The entries below should be copied exactly and completely.

== Data records

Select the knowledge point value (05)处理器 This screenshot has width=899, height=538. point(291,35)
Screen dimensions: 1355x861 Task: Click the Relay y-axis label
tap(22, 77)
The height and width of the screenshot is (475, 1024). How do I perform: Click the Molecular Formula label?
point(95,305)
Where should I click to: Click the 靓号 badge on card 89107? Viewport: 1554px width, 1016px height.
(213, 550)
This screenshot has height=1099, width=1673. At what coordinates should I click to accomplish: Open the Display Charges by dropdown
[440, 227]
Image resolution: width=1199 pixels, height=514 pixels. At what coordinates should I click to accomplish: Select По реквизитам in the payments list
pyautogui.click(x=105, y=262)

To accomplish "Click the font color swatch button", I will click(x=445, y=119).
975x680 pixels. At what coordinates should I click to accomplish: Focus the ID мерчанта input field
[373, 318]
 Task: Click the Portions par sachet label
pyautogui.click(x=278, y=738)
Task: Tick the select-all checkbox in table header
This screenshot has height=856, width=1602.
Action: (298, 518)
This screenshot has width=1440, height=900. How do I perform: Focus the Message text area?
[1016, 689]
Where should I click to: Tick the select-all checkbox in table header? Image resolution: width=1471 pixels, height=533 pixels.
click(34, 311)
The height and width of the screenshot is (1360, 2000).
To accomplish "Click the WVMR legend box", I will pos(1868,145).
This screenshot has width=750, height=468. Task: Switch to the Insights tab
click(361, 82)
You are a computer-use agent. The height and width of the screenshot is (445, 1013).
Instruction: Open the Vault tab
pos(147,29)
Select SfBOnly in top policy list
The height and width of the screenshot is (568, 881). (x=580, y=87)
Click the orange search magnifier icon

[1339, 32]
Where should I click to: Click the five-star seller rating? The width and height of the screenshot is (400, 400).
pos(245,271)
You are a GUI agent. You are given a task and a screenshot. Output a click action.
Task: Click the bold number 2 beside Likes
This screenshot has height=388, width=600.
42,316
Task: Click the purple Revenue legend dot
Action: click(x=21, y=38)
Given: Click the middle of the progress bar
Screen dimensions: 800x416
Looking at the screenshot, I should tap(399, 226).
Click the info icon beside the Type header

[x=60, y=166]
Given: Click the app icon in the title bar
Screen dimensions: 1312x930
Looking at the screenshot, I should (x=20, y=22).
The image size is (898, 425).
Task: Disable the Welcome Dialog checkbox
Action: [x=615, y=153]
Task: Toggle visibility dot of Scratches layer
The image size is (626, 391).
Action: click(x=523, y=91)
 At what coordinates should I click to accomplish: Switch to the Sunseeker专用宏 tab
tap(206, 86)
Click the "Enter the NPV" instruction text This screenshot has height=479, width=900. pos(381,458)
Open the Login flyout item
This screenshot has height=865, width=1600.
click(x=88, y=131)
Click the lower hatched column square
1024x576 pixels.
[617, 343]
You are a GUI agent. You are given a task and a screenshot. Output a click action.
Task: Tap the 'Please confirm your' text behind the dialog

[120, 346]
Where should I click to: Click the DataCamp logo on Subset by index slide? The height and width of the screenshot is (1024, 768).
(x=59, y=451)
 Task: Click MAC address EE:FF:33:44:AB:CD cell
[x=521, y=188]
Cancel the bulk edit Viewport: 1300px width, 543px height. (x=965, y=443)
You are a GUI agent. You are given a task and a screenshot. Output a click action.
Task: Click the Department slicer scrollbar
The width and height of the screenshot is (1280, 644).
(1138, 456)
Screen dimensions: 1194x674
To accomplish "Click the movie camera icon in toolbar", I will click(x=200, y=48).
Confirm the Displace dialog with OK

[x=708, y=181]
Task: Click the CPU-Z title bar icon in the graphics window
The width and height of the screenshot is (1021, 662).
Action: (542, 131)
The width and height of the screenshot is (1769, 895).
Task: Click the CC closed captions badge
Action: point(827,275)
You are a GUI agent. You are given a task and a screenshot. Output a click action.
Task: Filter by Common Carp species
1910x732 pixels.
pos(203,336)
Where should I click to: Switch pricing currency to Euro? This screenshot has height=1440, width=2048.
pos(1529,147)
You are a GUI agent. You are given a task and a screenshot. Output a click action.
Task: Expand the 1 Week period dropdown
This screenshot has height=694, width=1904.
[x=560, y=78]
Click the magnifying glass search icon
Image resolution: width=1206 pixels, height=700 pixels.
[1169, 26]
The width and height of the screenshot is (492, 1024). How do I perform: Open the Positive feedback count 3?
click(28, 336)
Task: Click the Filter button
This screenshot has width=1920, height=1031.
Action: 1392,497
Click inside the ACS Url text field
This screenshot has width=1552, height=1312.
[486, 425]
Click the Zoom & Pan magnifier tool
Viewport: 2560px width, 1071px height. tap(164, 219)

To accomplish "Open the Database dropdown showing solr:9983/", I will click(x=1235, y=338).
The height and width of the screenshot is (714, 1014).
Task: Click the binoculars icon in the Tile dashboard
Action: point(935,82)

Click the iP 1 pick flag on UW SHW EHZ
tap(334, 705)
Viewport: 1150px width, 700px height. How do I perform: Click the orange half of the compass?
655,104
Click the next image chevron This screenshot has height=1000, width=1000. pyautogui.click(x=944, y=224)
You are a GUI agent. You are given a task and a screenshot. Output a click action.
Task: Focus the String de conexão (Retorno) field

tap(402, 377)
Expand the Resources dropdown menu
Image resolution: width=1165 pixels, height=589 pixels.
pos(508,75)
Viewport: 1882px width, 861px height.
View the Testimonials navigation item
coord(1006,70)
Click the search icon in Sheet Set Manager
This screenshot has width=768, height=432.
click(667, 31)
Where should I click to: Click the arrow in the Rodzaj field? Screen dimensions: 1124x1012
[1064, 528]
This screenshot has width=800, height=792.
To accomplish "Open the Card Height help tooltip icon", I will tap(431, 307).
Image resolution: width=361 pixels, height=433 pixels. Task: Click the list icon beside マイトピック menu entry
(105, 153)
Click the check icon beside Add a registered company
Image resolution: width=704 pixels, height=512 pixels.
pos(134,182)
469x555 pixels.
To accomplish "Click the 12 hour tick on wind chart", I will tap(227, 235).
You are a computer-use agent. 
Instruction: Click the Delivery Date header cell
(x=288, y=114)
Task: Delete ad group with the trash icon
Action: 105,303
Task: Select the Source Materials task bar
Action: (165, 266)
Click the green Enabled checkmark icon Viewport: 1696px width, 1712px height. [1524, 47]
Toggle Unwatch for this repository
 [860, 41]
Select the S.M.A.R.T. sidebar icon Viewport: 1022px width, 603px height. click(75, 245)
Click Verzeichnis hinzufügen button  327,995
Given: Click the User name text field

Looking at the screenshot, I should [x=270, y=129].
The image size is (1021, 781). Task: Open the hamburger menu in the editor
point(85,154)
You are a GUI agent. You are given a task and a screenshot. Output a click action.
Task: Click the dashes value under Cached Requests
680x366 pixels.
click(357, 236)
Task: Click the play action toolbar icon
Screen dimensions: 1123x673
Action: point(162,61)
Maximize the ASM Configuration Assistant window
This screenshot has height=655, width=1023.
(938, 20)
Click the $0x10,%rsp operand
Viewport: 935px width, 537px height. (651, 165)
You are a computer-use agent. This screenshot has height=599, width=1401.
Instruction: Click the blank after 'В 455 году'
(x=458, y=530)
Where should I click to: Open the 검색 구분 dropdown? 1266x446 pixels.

====

Reply:
Select the knowledge point value (05)处理器 This screenshot has width=899, height=538. point(291,35)
Screen dimensions: 1355x861 Task: Click the Relay y-axis label
tap(22, 77)
The height and width of the screenshot is (475, 1024). How do I perform: Click the Molecular Formula label?
point(95,305)
Where should I click to: Click the 靓号 badge on card 89107? Viewport: 1554px width, 1016px height.
(213, 550)
This screenshot has height=1099, width=1673. At what coordinates should I click to accomplish: Open the Display Charges by dropdown
[440, 227]
Image resolution: width=1199 pixels, height=514 pixels. At what coordinates should I click to accomplish: Select По реквизитам in the payments list
pyautogui.click(x=105, y=262)

To accomplish "Click the font color swatch button", I will click(x=445, y=119).
975x680 pixels. At what coordinates should I click to accomplish: Focus the ID мерчанта input field
[373, 318]
 Task: Click the Portions par sachet label
pyautogui.click(x=278, y=738)
Task: Tick the select-all checkbox in table header
This screenshot has height=856, width=1602.
Action: (298, 518)
This screenshot has width=1440, height=900. How do I perform: Focus the Message text area?
[1016, 689]
Where should I click to: Tick the select-all checkbox in table header? Image resolution: width=1471 pixels, height=533 pixels.
click(34, 311)
The height and width of the screenshot is (1360, 2000).
To accomplish "Click the WVMR legend box", I will pos(1868,145).
This screenshot has width=750, height=468. Task: Switch to the Insights tab
click(361, 82)
You are a computer-use agent. The height and width of the screenshot is (445, 1013).
Instruction: Open the Vault tab
pos(147,29)
Select SfBOnly in top policy list
The height and width of the screenshot is (568, 881). (x=580, y=87)
Click the orange search magnifier icon

[1339, 32]
Where should I click to: Click the five-star seller rating? The width and height of the screenshot is (400, 400).
pos(245,271)
You are a GUI agent. You are given a task and a screenshot. Output a click action.
Task: Click the bold number 2 beside Likes
This screenshot has height=388, width=600.
42,316
Task: Click the purple Revenue legend dot
Action: click(x=21, y=38)
Given: Click the middle of the progress bar
Screen dimensions: 800x416
Looking at the screenshot, I should tap(399, 226).
Click the info icon beside the Type header

[x=60, y=166]
Given: Click the app icon in the title bar
Screen dimensions: 1312x930
Looking at the screenshot, I should (x=20, y=22).
The image size is (898, 425).
Task: Disable the Welcome Dialog checkbox
Action: [x=615, y=153]
Task: Toggle visibility dot of Scratches layer
The image size is (626, 391).
Action: click(x=523, y=91)
 At what coordinates should I click to accomplish: Switch to the Sunseeker专用宏 tab
tap(206, 86)
Click the "Enter the NPV" instruction text This screenshot has height=479, width=900. pos(381,458)
Open the Login flyout item
This screenshot has height=865, width=1600.
click(x=88, y=131)
Click the lower hatched column square
1024x576 pixels.
[617, 343]
You are a GUI agent. You are given a task and a screenshot. Output a click action.
Task: Tap the 'Please confirm your' text behind the dialog

[120, 346]
Where should I click to: Click the DataCamp logo on Subset by index slide? The height and width of the screenshot is (1024, 768).
(x=59, y=451)
 Task: Click MAC address EE:FF:33:44:AB:CD cell
[x=521, y=188]
Cancel the bulk edit Viewport: 1300px width, 543px height. (x=965, y=443)
You are a GUI agent. You are given a task and a screenshot. Output a click action.
Task: Click the Department slicer scrollbar
The width and height of the screenshot is (1280, 644).
(1138, 456)
Screen dimensions: 1194x674
To accomplish "Click the movie camera icon in toolbar", I will click(x=200, y=48).
Confirm the Displace dialog with OK

[x=708, y=181]
Task: Click the CPU-Z title bar icon in the graphics window
The width and height of the screenshot is (1021, 662).
Action: (542, 131)
The width and height of the screenshot is (1769, 895).
Task: Click the CC closed captions badge
Action: point(827,275)
You are a GUI agent. You are given a task and a screenshot. Output a click action.
Task: Filter by Common Carp species
1910x732 pixels.
pos(203,336)
Where should I click to: Switch pricing currency to Euro? This screenshot has height=1440, width=2048.
pos(1529,147)
You are a GUI agent. You are given a task and a screenshot. Output a click action.
Task: Expand the 1 Week period dropdown
This screenshot has height=694, width=1904.
[x=560, y=78]
Click the magnifying glass search icon
Image resolution: width=1206 pixels, height=700 pixels.
[1169, 26]
The width and height of the screenshot is (492, 1024). How do I perform: Open the Positive feedback count 3?
click(28, 336)
Task: Click the Filter button
This screenshot has width=1920, height=1031.
Action: 1392,497
Click inside the ACS Url text field
This screenshot has width=1552, height=1312.
[486, 425]
Click the Zoom & Pan magnifier tool
Viewport: 2560px width, 1071px height. tap(164, 219)

To accomplish "Open the Database dropdown showing solr:9983/", I will click(x=1235, y=338).
The height and width of the screenshot is (714, 1014).
Task: Click the binoculars icon in the Tile dashboard
Action: point(935,82)

Click the iP 1 pick flag on UW SHW EHZ
tap(334, 705)
Viewport: 1150px width, 700px height. How do I perform: Click the orange half of the compass?
655,104
Click the next image chevron This screenshot has height=1000, width=1000. pyautogui.click(x=944, y=224)
You are a GUI agent. You are given a task and a screenshot. Output a click action.
Task: Focus the String de conexão (Retorno) field

tap(402, 377)
Expand the Resources dropdown menu
Image resolution: width=1165 pixels, height=589 pixels.
pos(508,75)
Viewport: 1882px width, 861px height.
View the Testimonials navigation item
coord(1006,70)
Click the search icon in Sheet Set Manager
This screenshot has width=768, height=432.
click(667, 31)
Where should I click to: Click the arrow in the Rodzaj field? Screen dimensions: 1124x1012
[1064, 528]
This screenshot has width=800, height=792.
To accomplish "Open the Card Height help tooltip icon", I will tap(431, 307).
Image resolution: width=361 pixels, height=433 pixels. Task: Click the list icon beside マイトピック menu entry
(105, 153)
Click the check icon beside Add a registered company
Image resolution: width=704 pixels, height=512 pixels.
pos(134,182)
469x555 pixels.
To accomplish "Click the 12 hour tick on wind chart", I will tap(227, 235).
You are a computer-use agent. 
Instruction: Click the Delivery Date header cell
(x=288, y=114)
Task: Delete ad group with the trash icon
Action: 105,303
Task: Select the Source Materials task bar
Action: (165, 266)
Click the green Enabled checkmark icon Viewport: 1696px width, 1712px height. [1524, 47]
Toggle Unwatch for this repository
 [860, 41]
Select the S.M.A.R.T. sidebar icon Viewport: 1022px width, 603px height. click(75, 245)
Click Verzeichnis hinzufügen button  327,995
Given: Click the User name text field

Looking at the screenshot, I should [x=270, y=129].
The image size is (1021, 781). Task: Open the hamburger menu in the editor
point(85,154)
You are a GUI agent. You are given a task and a screenshot. Output a click action.
Task: Click the dashes value under Cached Requests
680x366 pixels.
click(357, 236)
Task: Click the play action toolbar icon
Screen dimensions: 1123x673
Action: point(162,61)
Maximize the ASM Configuration Assistant window
This screenshot has height=655, width=1023.
(938, 20)
Click the $0x10,%rsp operand
Viewport: 935px width, 537px height. (651, 165)
You are a computer-use agent. This screenshot has height=599, width=1401.
Instruction: Click the blank after 'В 455 году'
(x=458, y=530)
Where should I click to: Open the 검색 구분 dropdown? 1266x446 pixels.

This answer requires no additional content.